TVK Baltic’s Märtsoo says the financial crisis has reduced sales volume by up to 50%. "Stock levels that were needed pre-crisis were too high and there was pressure to sell out stock with low or no margin."

Märtsoo adds demand dropped so quickly that the company could not adapt to the new situation fast enough. "However, we managed to keep the majority of staff, so experience has not been lost."

During the downturn, TVK Baltic found ways to make quicker and more frequent deliveries while keeping prices at a reasonable level to ensure demand.

The global recession has worked in Canada-based used forklift wholesaler Jamco’s favour when it comes to parts. "With the downturn in the global economy, factories from China began to directly offer spare parts we require at competitive prices with very minimal order quantities needed," vice president Tim Jamal says. Apart from China’s offerings, Jamco sources its parts from aftermarket suppliers in the Greater Toronto area and OEM forklift dealers. Jamco purchases spare parts for some of the used forklifts it wholesales to forklift dealers worldwide.

Marcel VandenTop is the general manager of Intella Liftparts Inc. The company was set up in the US in 2007, just before the recession.

VandenTop says the recession was an "opportunity to challenge people’s loyalties" and help them understand that buying parts from other sources could help improve their profits. "The reason most people look towards aftermarket suppliers for parts is that we are a competitive balance to high OEM parts prices. Often OEMs set their parts prices to high levels until customers complain and then they may reduce prices."

"If the aftermarket did not exist, customers would definitely pay a higher price from their OEMs on a variety of items," he says.

SMH’s Von Holt says lower demand forced the company to review its inventory to reduce stock levels while it continued to focus on developing and providing parts for new equipment.

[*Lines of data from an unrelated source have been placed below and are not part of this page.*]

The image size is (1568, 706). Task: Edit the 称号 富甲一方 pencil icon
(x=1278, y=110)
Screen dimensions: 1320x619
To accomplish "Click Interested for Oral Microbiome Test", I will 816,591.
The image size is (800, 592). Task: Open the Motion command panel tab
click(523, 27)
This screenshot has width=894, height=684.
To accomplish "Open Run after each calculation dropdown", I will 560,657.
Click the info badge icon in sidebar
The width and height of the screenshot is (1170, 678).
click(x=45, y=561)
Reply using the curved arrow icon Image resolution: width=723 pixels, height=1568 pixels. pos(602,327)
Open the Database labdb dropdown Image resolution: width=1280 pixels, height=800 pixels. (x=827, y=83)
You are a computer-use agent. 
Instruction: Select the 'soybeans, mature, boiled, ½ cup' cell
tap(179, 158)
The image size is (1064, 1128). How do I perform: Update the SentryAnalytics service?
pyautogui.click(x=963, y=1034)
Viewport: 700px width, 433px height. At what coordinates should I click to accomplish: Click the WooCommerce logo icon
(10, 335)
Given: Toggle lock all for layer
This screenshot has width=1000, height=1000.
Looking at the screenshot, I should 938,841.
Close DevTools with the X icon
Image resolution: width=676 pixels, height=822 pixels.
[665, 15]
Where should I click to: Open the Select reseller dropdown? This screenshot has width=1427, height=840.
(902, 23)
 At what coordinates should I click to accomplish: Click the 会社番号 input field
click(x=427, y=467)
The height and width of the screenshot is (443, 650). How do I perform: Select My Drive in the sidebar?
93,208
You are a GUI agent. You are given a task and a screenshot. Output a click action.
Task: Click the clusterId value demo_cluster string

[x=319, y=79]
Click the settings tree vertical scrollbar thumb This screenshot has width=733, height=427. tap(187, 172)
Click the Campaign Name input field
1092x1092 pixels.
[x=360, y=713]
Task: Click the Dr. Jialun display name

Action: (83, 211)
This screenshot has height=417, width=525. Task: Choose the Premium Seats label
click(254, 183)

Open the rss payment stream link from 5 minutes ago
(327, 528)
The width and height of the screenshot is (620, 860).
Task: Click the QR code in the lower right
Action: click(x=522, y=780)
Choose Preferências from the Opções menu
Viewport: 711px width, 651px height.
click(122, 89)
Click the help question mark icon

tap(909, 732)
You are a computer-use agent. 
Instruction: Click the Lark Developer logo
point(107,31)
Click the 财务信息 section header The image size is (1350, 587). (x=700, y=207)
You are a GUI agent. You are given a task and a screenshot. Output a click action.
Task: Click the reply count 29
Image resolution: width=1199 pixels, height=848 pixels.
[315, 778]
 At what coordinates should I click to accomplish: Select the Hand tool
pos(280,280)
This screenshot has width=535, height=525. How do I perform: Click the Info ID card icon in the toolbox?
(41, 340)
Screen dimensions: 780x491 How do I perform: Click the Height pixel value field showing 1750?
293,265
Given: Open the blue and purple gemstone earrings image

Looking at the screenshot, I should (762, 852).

"Although the overall market contracted dramatically in 2009, the development of new equipment did not slow down. Also there were more Chinese equipment manufacturers starting to export into the Americas and Europe, increasing the demand for replacement parts for those brands."

"We focused on increasing purchasing cycles via smaller individual orders," von Holt says, adding that his company’s main goal is to keep availability of its replacement parts at pre-recession levels.